— Значит… значит… значит, надо предусмотреть любые случайности, пусть даже произойдет самое невероятное, пусть даже вернется Людоед. Вот оно как.
— Ого! Самое невероятное… По словам Марк-Антуана, Людоед-то уже в Фонтенбло.
— Не мели вздора. Если бы он был в Фонтенбло, все бы знали. Но я не сидел сложа руки. Я имею в виду наличный капитал. Вообрази на минуту, что произойдет с французскими деньгами, если Буонапарте засядет в Тюильри, — вся Европа в гневе на нас урежет кредиты! Не забывай о превратностях войны: ведь вторгнись на нашу землю пруссаки или казаки, не говоря уже об англичанах, не особенно-то они будут печься о наших интересах!

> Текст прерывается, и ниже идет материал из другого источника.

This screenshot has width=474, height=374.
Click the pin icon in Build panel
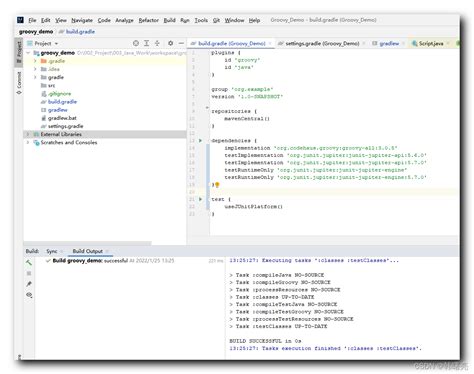click(x=29, y=284)
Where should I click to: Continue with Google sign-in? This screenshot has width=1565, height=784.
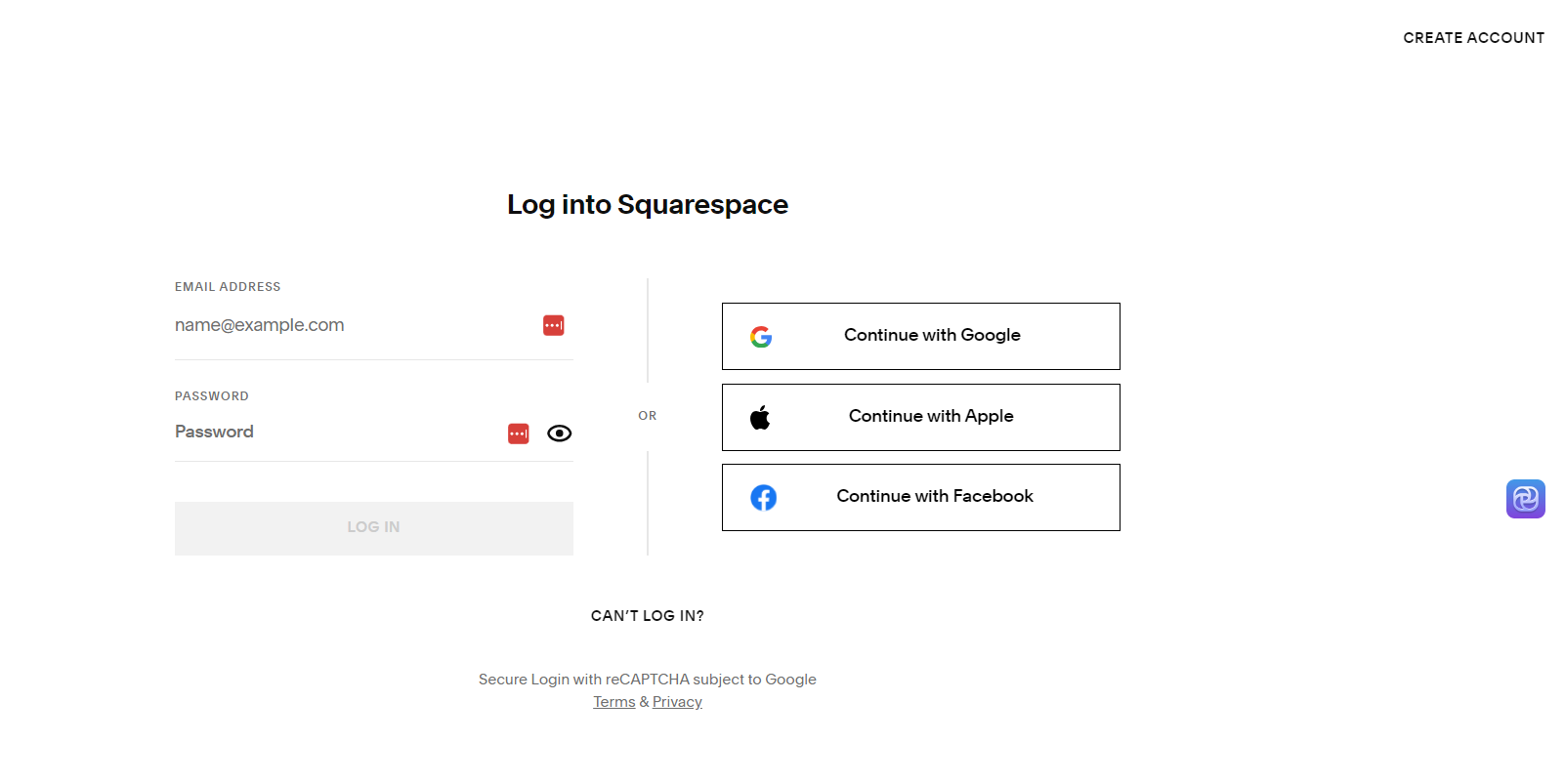[x=921, y=336]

— Папа, — пробормотал Теодор с набитым ртом, — по-моему, ты хочешь сообщить мне о покупке всего Монмартрского холма.
— Положи яблоко, хватит тебе жевать: в это время года фрукты никуда не годятся. Только аппетит себе отобьешь. Что ты сказал? Ах да. На сей раз дело действительно идет о моих капиталах. В конце концов, у меня есть сын…
— Как будто есть.
— Так вот, есть сын… Ты носишь форму, которая может тебе напортить…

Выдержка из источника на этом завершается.